The numbers are stark. Across Europe, bacterial sexually transmitted infections have risen to record levels, according to the latest surveillance from the European Centre for Disease Prevention and Control — and the trend in one of them is alarming public-health officials in particular.

A broad rise

Reported cases of the main bacterial STIs are the highest since EU-wide monitoring began, the ECDC said. Gonorrhea cases reached about 106,000 in 2024, several times the level of a decade earlier; syphilis notifications have roughly doubled since 2015; and chlamydia remains the most commonly reported infection, with more than 200,000 cases. Most troubling to the agency, cases of congenital syphilis — passed from mother to baby in pregnancy — nearly doubled in a single year, despite being, as ECDC officials note, entirely preventable with screening and treatment.

The resistance problem

The sharper worry lies in how gonorrhea is treated. The World Health Organization has reported rising resistance to the antibiotics that are the last reliable line of defense: resistance to ceftriaxone, the main treatment, climbed from under 1% to around 5% in two years, and resistance to a second drug, cefixime, rose more steeply still. Each increment raises the prospect of infections that are difficult — or, eventually, impossible — to cure with current medicines.

Why it is happening

Experts caution that several factors are likely at play, and that the relative weight of each is not settled. Researchers point to declining condom use, more sexual partners and the role of dating apps, and behavioral shifts since the pandemic; some of the increase, they add, also reflects more testing, which detects infections that once went unrecorded. Men who have sex with men account for a large share of gonorrhea and syphilis diagnoses, though health agencies note that heterosexual transmission has also been climbing — a reminder that the trend is broad rather than confined to any one group.
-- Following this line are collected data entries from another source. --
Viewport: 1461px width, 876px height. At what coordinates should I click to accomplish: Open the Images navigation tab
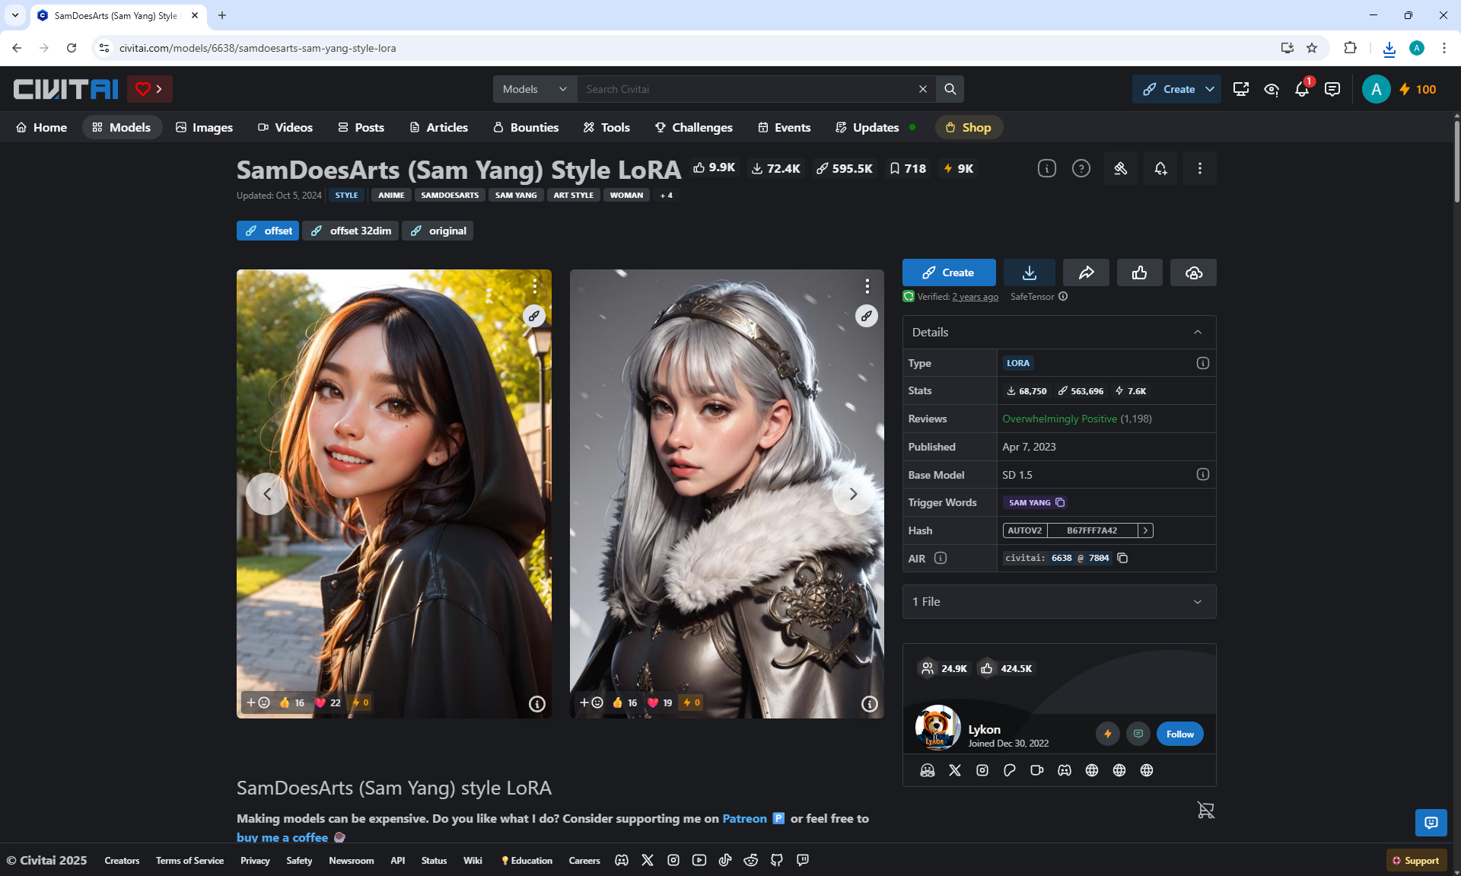pyautogui.click(x=204, y=127)
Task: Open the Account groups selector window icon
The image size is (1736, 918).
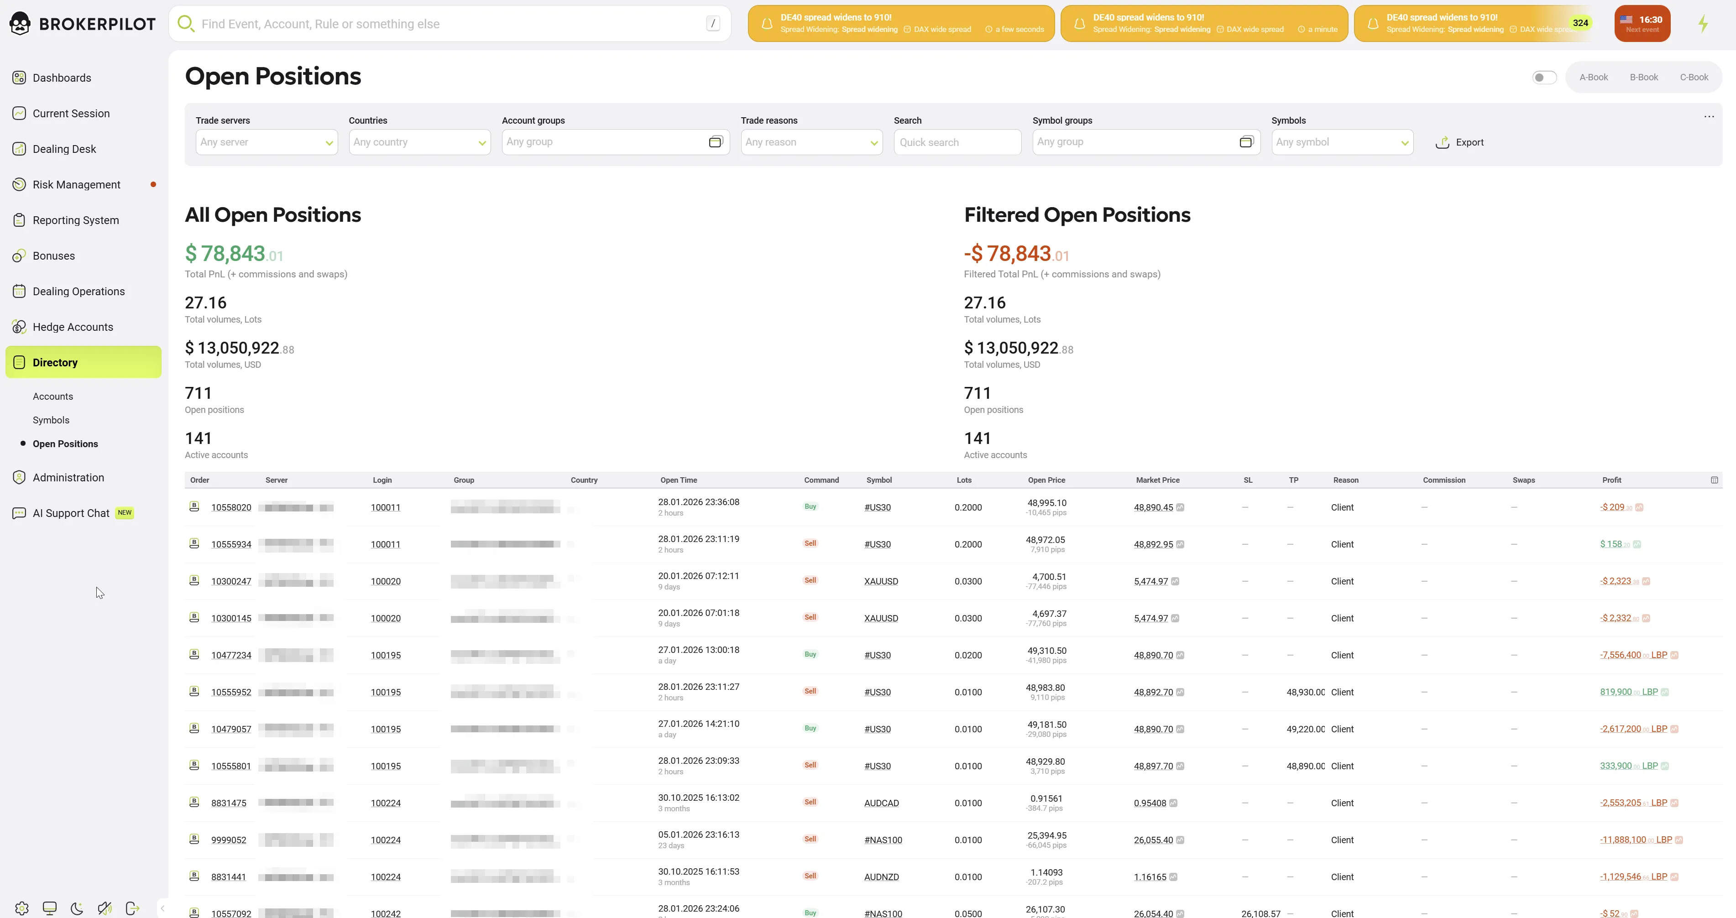Action: click(715, 142)
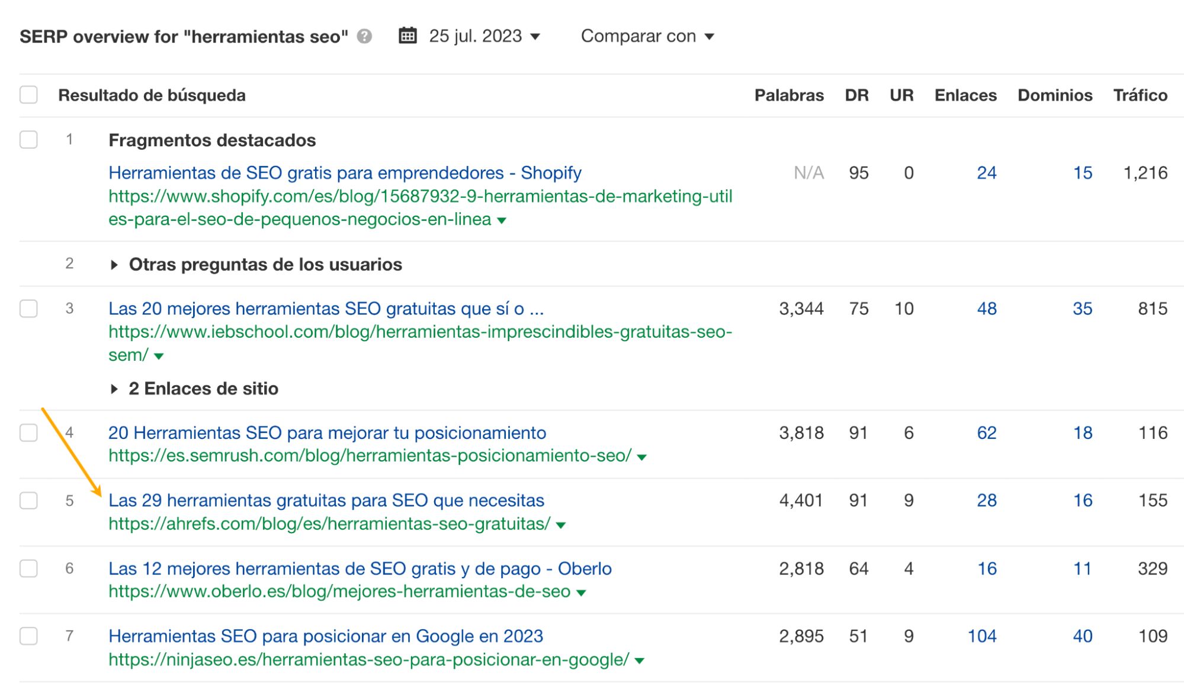
Task: Click the "104" Enlaces link for the ninjaseo result
Action: (980, 636)
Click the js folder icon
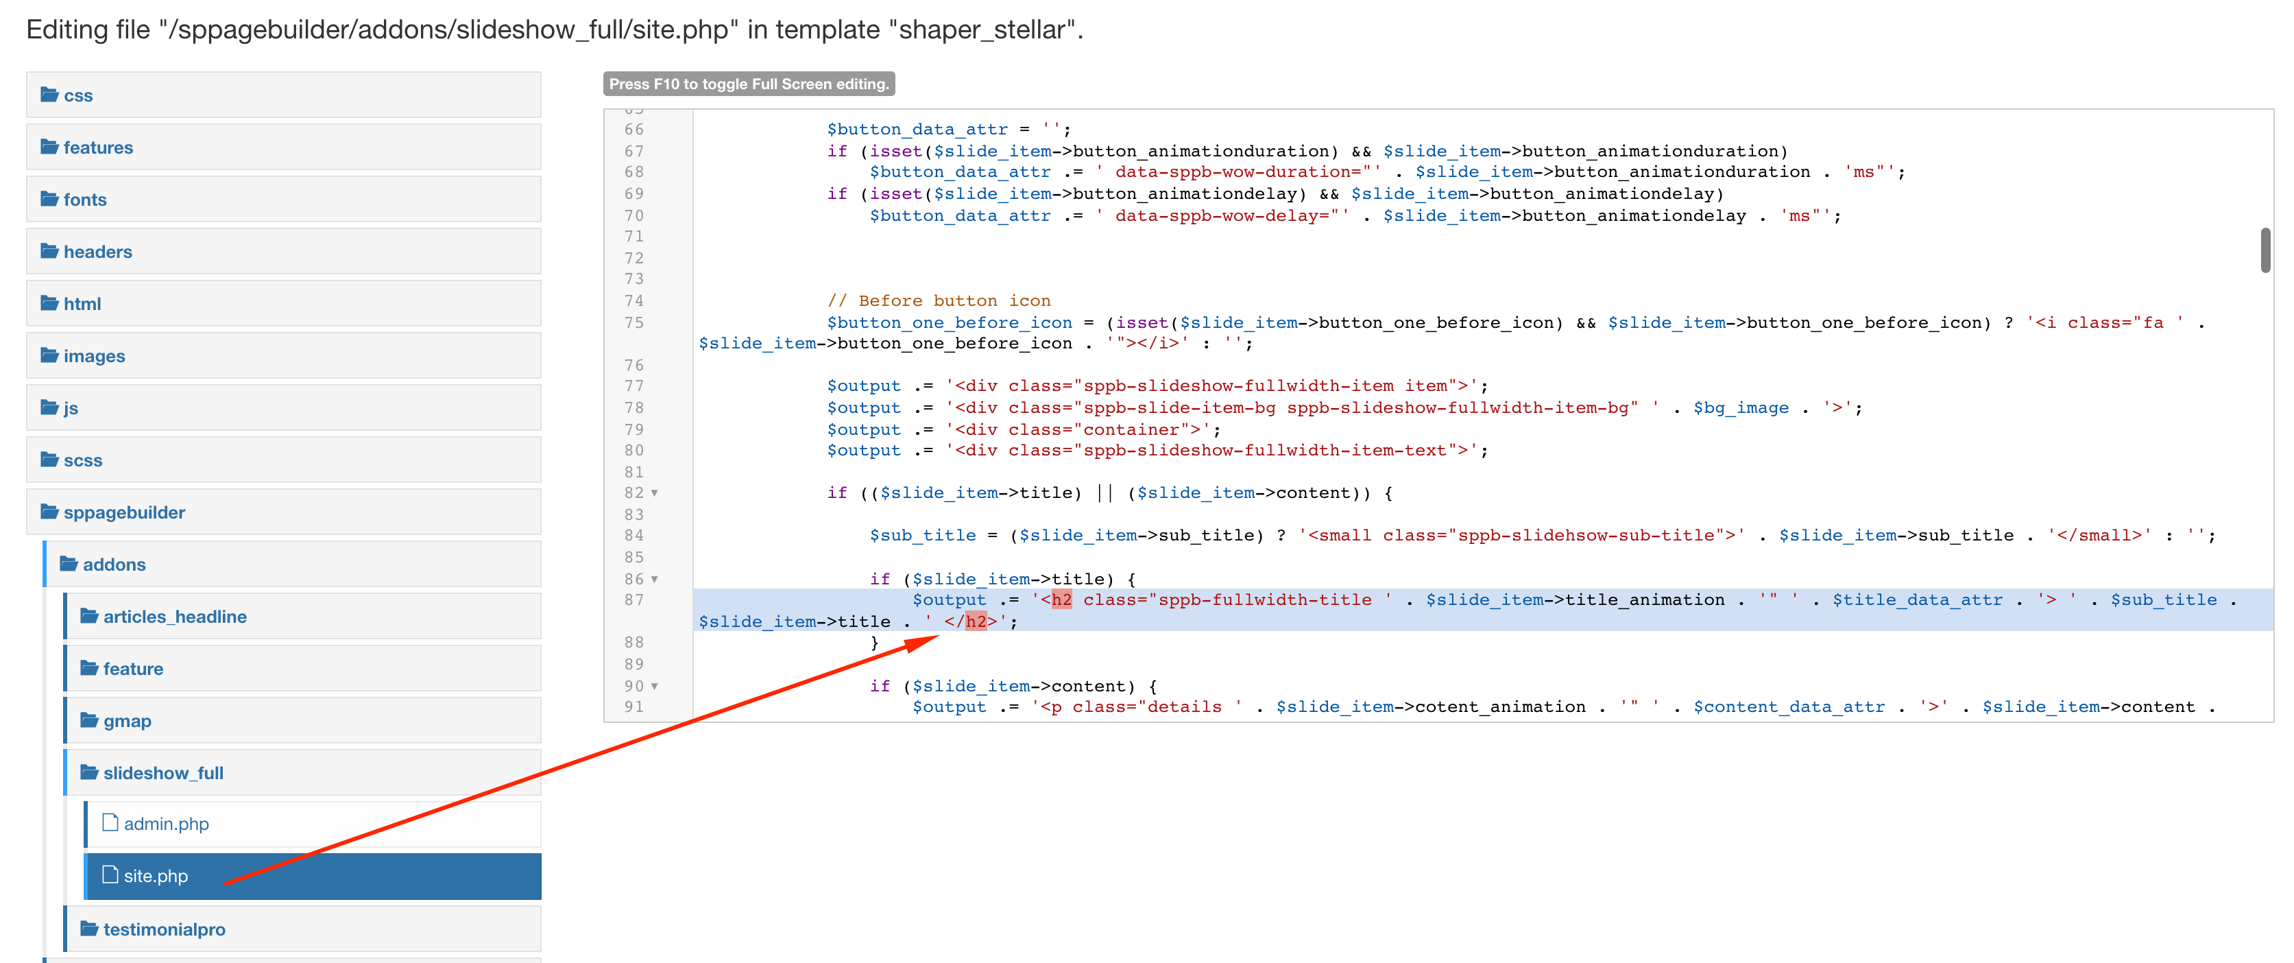Image resolution: width=2294 pixels, height=963 pixels. pos(49,407)
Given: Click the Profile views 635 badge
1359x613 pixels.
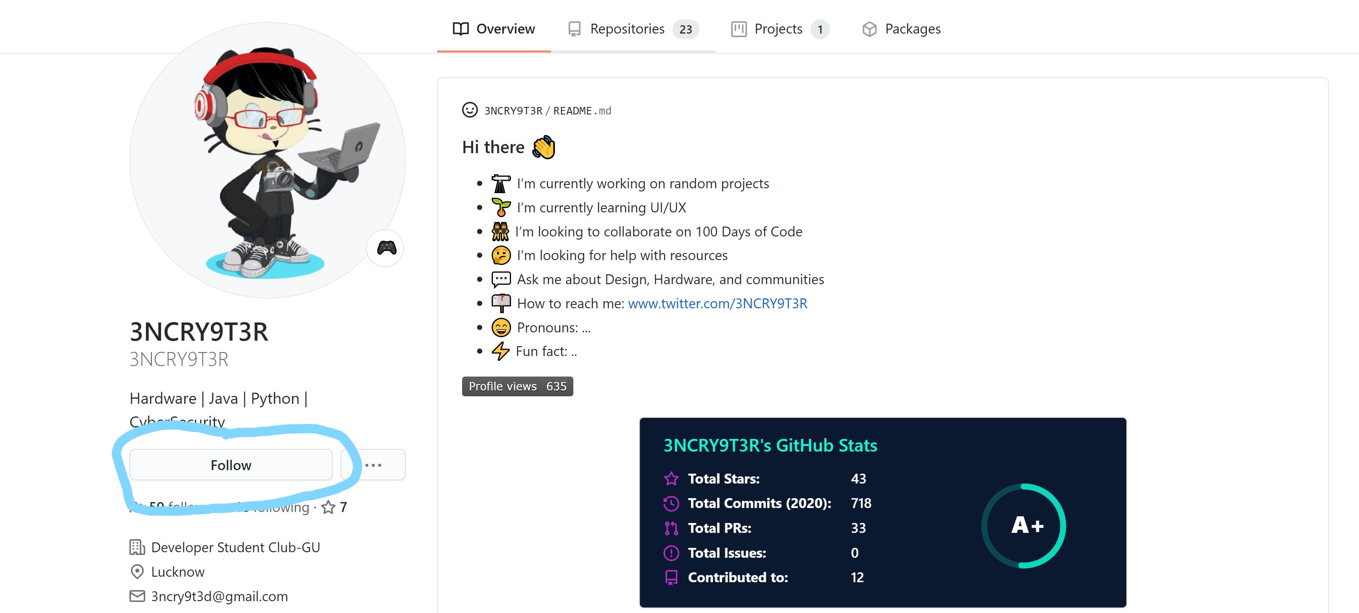Looking at the screenshot, I should coord(517,386).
The stakes, and the response

Left untreated, these infections are not trivial: they can cause infertility, harm pregnancies, and raise the risk of acquiring HIV. The ECDC has urged governments to act — removing the out-of-pocket charges that, in many countries, still deter people from getting tested, strengthening surveillance, and refreshing prevention strategies that in places have not been updated in years. On the treatment side, new antibiotics are in development and offer some hope. But the central message from Europe's disease watchdogs is sober: the diseases are spreading, the tools to treat one of them are weakening, and the window to get ahead of both is narrowing.